Tumour-repopulating cells (TRCs) are a self-renewing, tumorigenic subpopulation of cancer cells critical in cancer progression. However, the underlying mechanisms of how TRCs maintain their self-renewing capability remain elusive. Here we show that relatively undifferentiated melanoma TRCs exhibit plasticity in Cdc42-mediated mechanical stiffening, histone 3 lysine residue 9 (H3K9) methylation, Sox2 expression and self-renewal capability. In contrast to differentiated melanoma cells, TRCs have a low level of H3K9 methylation that is unresponsive to matrix stiffness or applied forces. Silencing H3K9 methyltransferase G9a or SUV39h1 elevates the self-renewal capability of differentiated melanoma cells in a Sox2-dependent manner.
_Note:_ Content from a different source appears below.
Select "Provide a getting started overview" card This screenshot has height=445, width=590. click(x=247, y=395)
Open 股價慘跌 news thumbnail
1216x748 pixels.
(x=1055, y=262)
Mechanistically, H3K9 methylation at the Sox2 promoter region inhibits Sox2 expression that is essential in maintaining self-renewal and tumorigenicity of TRCs both in vitro and in vivo . Taken together, our data suggest that 3D soft-fibrin-matrix-mediated cell softening, H3K9 demethylation and Sox2 gene expression are essential in regulating TRC self-renewal. Soft 3D gels can promote the growth of tumour-repopulating cells, a self-renewing subpopulation of cancer cells critical in cancer progression. Here, the authors investigate the mechanism behind this phenomenon and show that the histone 3 lysine residue 9 methylation and Sox2 are controlling this process.